Liberty cited failures in the “operation of key transmission equipment”, including a failure to replace “transformers” and maintain “major circuit breakers”.
The Report reads: “... shortage of generation capacity... raises questions about Hydro’s operation” that it “did not complete recommended maintenance activities on the equipment that failed…”
Now, let's return to Hydro's assertion that prudence underscored the proposed rate increases.
The Application notes that, between 2015 and 2019, Hydro will spend an average of $210 million per year on capital works (page 3.43) and, from 2017 to 2021, an average of $194 million annually.
To pay for these expenditures, 2018 billings required from NL Power customers will grow to $452.8 million from $412.7 million in 2017, representing an increase of 6.6%.
In 2019, NL Power will need to increase the billing to ratepayers again (raising the sum necessary to service Hydro’s fast-growing debt and NL Power’s operating costs, subsidize industrial users and remote rural customers using diesel) to $498.5 million; hence, the second increase of 6.4%. Taken together, the increases represent a rate in 2019 of 12.03 cents per kWh plus HST, or 13.83 cents per kWh.
The reader should bear in mind that this rate does not include the cost of the Muskrat Falls project.

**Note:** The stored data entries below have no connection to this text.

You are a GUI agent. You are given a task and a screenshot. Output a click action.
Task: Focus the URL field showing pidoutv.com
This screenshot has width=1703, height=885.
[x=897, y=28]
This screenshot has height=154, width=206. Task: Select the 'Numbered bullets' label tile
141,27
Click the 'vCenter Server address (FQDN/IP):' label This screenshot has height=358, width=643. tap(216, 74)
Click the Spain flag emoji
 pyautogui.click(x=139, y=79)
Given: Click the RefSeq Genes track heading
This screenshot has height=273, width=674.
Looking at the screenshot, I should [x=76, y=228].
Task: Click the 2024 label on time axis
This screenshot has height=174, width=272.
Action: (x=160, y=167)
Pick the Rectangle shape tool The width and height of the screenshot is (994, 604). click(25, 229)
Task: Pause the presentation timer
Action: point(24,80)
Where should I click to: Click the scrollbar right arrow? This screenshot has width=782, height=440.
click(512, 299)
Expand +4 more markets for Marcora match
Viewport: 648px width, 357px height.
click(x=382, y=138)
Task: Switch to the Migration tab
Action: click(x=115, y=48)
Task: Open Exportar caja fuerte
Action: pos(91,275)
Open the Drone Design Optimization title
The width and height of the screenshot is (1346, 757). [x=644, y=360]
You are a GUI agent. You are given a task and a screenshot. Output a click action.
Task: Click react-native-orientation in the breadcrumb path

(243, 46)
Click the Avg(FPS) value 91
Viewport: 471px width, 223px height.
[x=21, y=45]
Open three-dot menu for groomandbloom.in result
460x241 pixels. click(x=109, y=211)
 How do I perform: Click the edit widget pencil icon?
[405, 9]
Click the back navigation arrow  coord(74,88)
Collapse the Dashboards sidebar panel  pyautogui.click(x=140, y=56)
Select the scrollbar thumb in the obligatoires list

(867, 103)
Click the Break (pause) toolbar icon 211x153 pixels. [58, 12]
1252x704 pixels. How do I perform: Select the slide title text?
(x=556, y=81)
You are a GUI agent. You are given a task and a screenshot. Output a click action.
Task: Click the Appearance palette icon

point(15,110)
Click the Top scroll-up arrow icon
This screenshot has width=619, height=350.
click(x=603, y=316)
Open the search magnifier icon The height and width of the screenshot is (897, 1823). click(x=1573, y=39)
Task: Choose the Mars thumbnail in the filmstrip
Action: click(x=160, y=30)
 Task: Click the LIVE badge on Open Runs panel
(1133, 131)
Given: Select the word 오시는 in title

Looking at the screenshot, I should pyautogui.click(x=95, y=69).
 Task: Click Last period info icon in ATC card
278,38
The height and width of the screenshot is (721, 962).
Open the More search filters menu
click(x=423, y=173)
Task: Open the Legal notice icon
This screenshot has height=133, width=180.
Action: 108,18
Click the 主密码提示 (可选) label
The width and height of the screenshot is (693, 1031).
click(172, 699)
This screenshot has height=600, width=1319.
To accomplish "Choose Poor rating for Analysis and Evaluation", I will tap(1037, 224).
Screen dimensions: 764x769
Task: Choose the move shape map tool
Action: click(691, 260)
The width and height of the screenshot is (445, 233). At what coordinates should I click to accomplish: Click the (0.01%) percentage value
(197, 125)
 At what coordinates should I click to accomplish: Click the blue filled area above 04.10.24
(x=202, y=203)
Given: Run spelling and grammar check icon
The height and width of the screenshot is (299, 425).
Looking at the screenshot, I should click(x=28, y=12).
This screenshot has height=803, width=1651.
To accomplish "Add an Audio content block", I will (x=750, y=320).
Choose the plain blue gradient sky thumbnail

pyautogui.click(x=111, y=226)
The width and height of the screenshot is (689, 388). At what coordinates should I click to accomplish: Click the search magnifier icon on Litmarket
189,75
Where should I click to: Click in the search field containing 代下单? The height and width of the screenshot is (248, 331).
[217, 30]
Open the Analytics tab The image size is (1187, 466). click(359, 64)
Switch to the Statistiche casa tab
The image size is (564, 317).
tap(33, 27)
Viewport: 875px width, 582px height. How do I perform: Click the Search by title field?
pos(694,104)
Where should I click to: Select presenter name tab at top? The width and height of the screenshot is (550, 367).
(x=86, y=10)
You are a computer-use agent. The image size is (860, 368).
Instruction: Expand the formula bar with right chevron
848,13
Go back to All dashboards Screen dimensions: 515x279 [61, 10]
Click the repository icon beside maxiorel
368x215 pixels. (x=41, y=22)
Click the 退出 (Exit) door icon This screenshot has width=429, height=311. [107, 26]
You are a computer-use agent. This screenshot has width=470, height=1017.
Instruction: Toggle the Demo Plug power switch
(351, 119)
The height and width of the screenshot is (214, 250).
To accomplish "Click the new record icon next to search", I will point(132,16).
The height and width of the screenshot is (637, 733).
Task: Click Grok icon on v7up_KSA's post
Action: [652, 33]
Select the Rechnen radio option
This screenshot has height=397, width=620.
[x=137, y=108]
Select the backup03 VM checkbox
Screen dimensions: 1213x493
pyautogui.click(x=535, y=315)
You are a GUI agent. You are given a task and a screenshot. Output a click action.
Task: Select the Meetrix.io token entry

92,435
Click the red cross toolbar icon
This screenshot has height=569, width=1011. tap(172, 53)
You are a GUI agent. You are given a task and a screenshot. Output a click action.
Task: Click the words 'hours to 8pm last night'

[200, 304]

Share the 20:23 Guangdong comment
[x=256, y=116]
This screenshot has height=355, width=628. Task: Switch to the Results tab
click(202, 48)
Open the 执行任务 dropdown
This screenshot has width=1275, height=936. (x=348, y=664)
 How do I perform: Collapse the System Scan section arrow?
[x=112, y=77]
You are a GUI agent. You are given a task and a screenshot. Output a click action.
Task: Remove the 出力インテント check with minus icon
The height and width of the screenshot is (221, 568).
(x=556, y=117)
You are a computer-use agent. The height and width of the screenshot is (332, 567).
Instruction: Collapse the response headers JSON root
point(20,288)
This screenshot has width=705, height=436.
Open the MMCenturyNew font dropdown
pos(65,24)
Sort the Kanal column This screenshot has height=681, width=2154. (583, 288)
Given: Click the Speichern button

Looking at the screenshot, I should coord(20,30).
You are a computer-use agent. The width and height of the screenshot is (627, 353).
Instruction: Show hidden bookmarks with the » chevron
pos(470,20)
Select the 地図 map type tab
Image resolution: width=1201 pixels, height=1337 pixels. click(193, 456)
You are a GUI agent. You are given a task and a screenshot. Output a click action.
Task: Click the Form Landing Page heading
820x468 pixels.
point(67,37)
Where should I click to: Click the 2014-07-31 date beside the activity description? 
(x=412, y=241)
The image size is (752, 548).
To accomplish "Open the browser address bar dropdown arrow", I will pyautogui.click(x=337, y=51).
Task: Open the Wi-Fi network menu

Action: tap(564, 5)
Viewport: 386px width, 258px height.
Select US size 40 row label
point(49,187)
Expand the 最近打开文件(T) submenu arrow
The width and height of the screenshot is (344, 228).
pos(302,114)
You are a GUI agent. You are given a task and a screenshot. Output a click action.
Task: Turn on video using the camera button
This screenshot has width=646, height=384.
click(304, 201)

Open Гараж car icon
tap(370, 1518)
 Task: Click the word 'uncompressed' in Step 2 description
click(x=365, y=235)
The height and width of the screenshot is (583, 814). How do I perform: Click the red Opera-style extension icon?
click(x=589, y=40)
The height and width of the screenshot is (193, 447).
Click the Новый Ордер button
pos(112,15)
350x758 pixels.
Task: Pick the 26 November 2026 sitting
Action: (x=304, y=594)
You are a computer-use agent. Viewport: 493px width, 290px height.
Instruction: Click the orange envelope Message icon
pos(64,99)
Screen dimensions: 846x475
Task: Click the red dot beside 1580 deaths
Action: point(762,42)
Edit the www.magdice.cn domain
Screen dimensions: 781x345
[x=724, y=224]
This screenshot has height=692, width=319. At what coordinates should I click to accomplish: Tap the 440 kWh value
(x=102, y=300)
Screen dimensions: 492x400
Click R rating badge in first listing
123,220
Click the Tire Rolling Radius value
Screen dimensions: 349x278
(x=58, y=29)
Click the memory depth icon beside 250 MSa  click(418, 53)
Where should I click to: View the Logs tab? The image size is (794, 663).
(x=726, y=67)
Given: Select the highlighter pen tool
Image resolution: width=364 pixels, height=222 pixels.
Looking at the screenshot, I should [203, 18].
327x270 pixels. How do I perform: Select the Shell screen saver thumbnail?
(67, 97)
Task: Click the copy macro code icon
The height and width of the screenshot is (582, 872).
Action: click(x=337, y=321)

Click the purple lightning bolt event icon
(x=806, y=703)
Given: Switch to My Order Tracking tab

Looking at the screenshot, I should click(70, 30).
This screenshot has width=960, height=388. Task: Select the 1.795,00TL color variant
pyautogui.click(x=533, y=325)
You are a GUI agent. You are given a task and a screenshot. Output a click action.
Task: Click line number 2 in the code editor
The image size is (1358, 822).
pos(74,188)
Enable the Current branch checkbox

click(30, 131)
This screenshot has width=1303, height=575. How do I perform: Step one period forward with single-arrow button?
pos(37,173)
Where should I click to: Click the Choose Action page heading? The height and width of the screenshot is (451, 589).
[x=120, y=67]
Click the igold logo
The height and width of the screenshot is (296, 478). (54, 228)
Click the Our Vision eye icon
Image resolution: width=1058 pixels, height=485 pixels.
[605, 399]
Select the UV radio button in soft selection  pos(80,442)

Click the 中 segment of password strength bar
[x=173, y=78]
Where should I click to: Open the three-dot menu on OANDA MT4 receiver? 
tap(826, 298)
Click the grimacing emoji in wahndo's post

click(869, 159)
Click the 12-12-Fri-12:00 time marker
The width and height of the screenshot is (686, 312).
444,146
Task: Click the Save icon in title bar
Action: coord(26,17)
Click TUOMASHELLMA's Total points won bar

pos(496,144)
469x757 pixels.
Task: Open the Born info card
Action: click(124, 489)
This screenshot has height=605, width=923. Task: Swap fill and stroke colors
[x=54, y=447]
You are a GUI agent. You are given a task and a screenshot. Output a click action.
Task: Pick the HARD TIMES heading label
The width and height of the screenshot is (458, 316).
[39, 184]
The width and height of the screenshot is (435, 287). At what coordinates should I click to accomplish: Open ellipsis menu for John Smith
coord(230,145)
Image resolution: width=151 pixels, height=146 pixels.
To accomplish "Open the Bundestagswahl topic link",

NL Hydro has spent capital to beef up the Island system to accommodate Muskrat power — which bolstered the need for higher rates, too.
The capital works also involve a multiplicity of upgrades throughout the island grid system that were deferred by Hydro. Taken together, they are putting upward pressure on power rates which, alone, destroy the thesis that the original cost estimates on Muskrat — on a blended basis — could be absorbed by ratepayers.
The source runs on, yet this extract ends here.